* Extract to read

I arrived at Dovey Junction’s cold and deserted platform with only 20 minutes to wait for the next train to Birmingham. I felt conflicted: I’d achieved my goal but didn’t want this to end. This had become the trip of a lifetime. I had often looked at photos of snow-covered mountains, dreaming of what it might be like to be amongst them. I never imagined I would travel through them by bike, let alone sleep on their slopes in the depths of winter.
Martin Parfitt has been mountain biking for 20 years and bikepacking for three. This was his third long distance ride.
This was first published in the April / May 2015 edition of Cycling UK's Cycle magazine.
Do it yourself
Try it in the summer first, not winter! I had ridden this route the previous summer so already knew where I was going. Bivvy experience and equipment choice are crucial to staying comfortable, and are more important that fitness. Every night spent in a bivvy is a learning process. You will never have the perfect set up, but you learn to deal with any issues you do encounter. You can find lots of tips and advice from bearbonesbikepacking.co.uk. The Bike & Bivi Facebook group is also useful.

* Material supplied
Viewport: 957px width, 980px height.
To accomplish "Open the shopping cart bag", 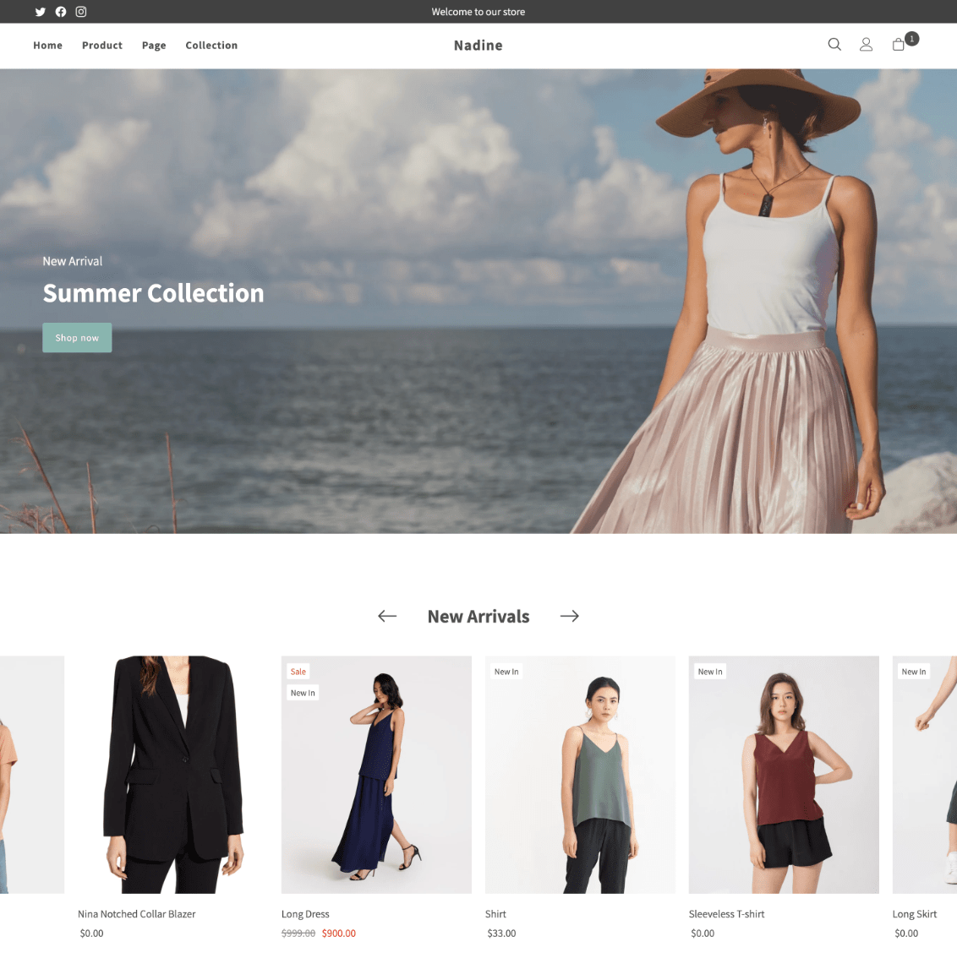I will [x=899, y=45].
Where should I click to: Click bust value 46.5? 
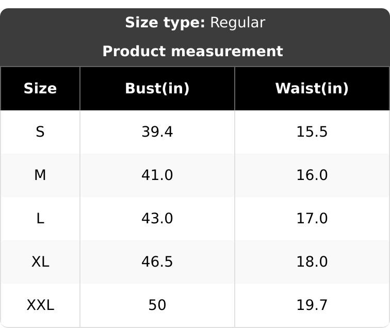[x=157, y=262]
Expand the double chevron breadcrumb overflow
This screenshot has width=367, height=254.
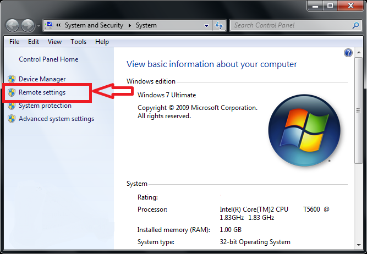click(x=58, y=25)
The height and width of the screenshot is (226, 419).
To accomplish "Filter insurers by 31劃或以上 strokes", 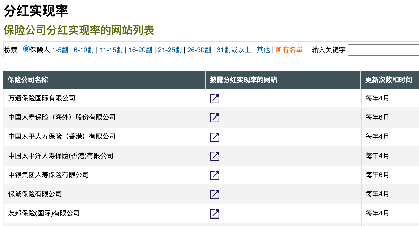I will 234,50.
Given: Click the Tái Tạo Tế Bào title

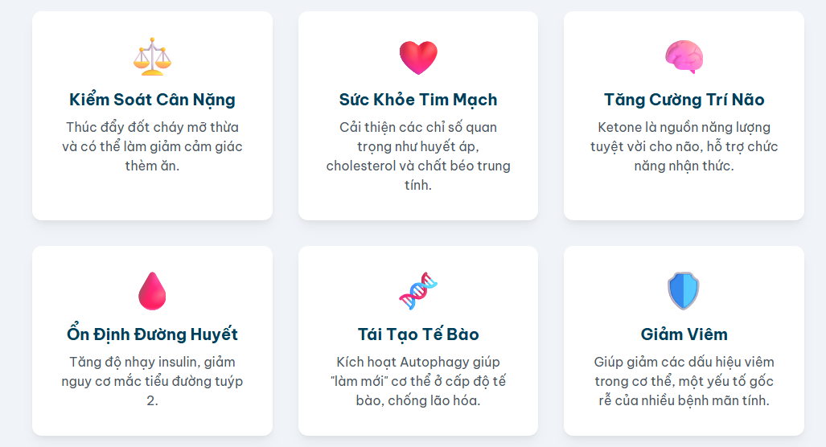Looking at the screenshot, I should point(418,334).
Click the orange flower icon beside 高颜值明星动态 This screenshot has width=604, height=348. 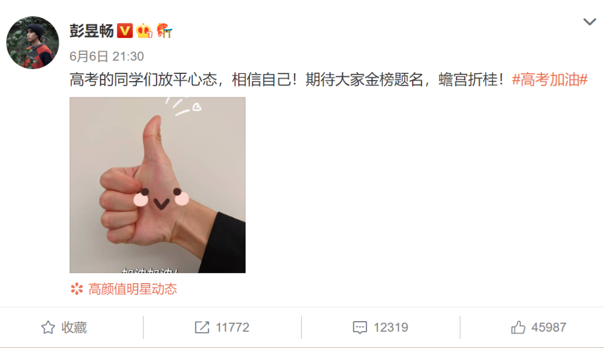click(77, 289)
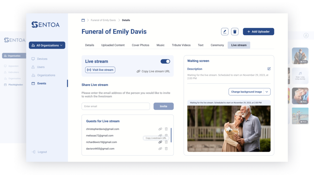Click the Copy Live stream URL link

tap(153, 71)
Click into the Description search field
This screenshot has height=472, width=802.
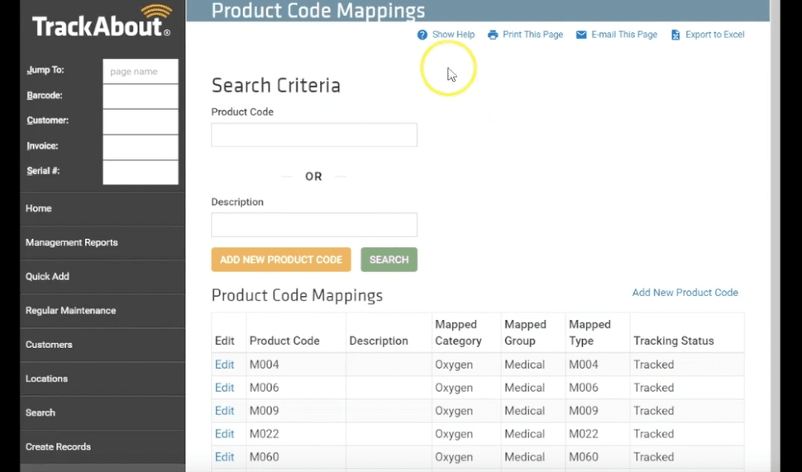(x=314, y=225)
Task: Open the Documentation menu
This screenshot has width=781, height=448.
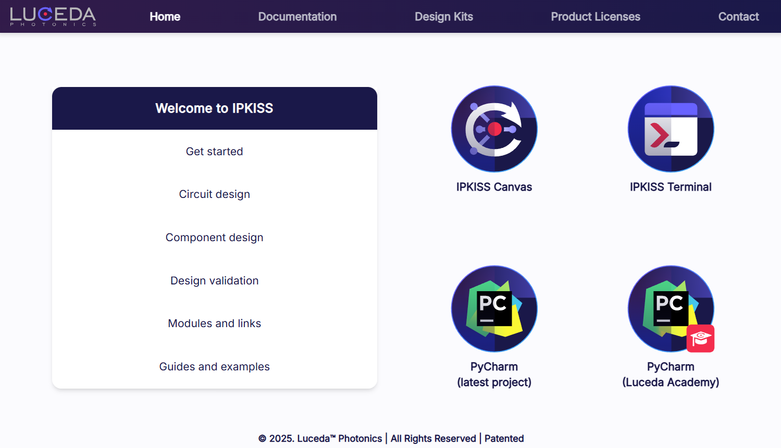Action: 297,17
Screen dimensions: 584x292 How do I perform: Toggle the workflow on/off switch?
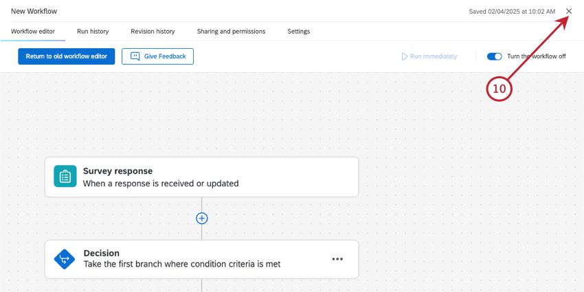[495, 56]
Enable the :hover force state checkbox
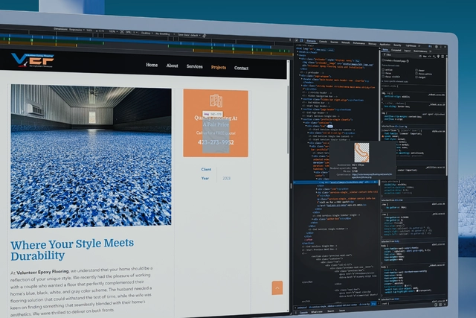The width and height of the screenshot is (476, 318). [417, 70]
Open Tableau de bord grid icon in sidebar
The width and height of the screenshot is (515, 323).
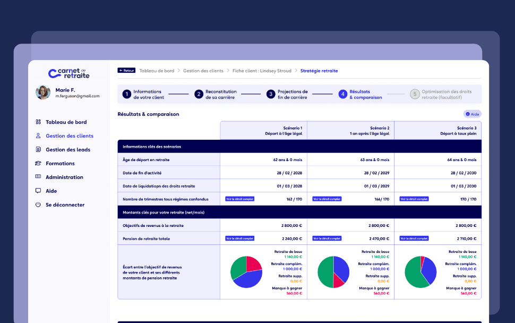pyautogui.click(x=38, y=122)
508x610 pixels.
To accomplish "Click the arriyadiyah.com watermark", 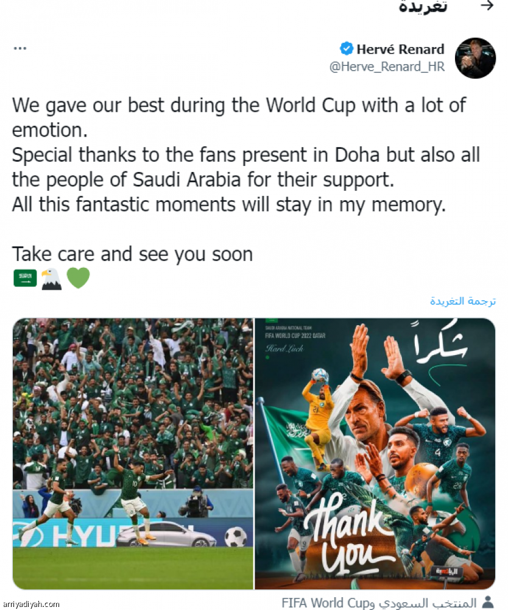I will click(30, 604).
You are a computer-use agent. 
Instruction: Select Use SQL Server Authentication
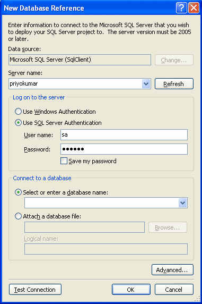click(18, 123)
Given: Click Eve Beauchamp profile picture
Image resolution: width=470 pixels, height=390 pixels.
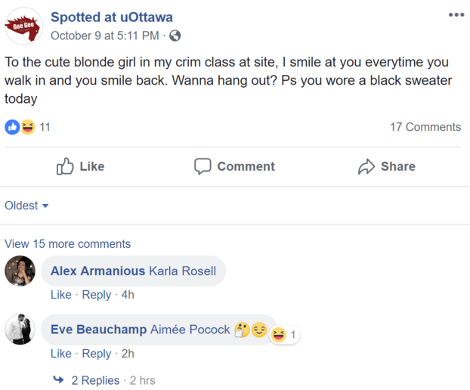Looking at the screenshot, I should (x=20, y=330).

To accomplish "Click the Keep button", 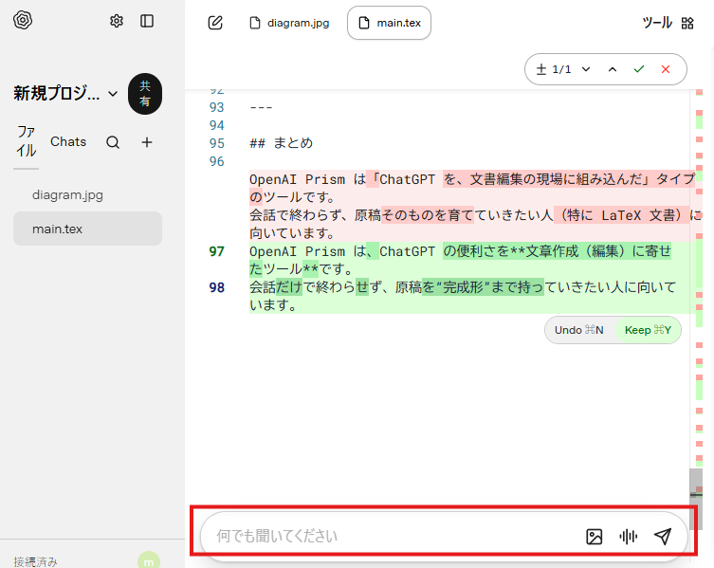I will click(x=648, y=330).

* Things to do
(a) Reproduce the passage of the bikepacking article between "I arrived at" and "UK's Cycle magazine.", inclusive.
(b) According to the bikepacking article, in which edition of Cycling UK's Cycle magazine was the piece first published?

* Task answers
(a)
I arrived at Dovey Junction’s cold and deserted platform with only 20 minutes to wait for the next train to Birmingham. I felt conflicted: I’d achieved my goal but didn’t want this to end. This had become the trip of a lifetime. I had often looked at photos of snow-covered mountains, dreaming of what it might be like to be amongst them. I never imagined I would travel through them by bike, let alone sleep on their slopes in the depths of winter.
Martin Parfitt has been mountain biking for 20 years and bikepacking for three. This was his third long distance ride.
This was first published in the April / May 2015 edition of Cycling UK's Cycle magazine.

(b) The April / May 2015 edition.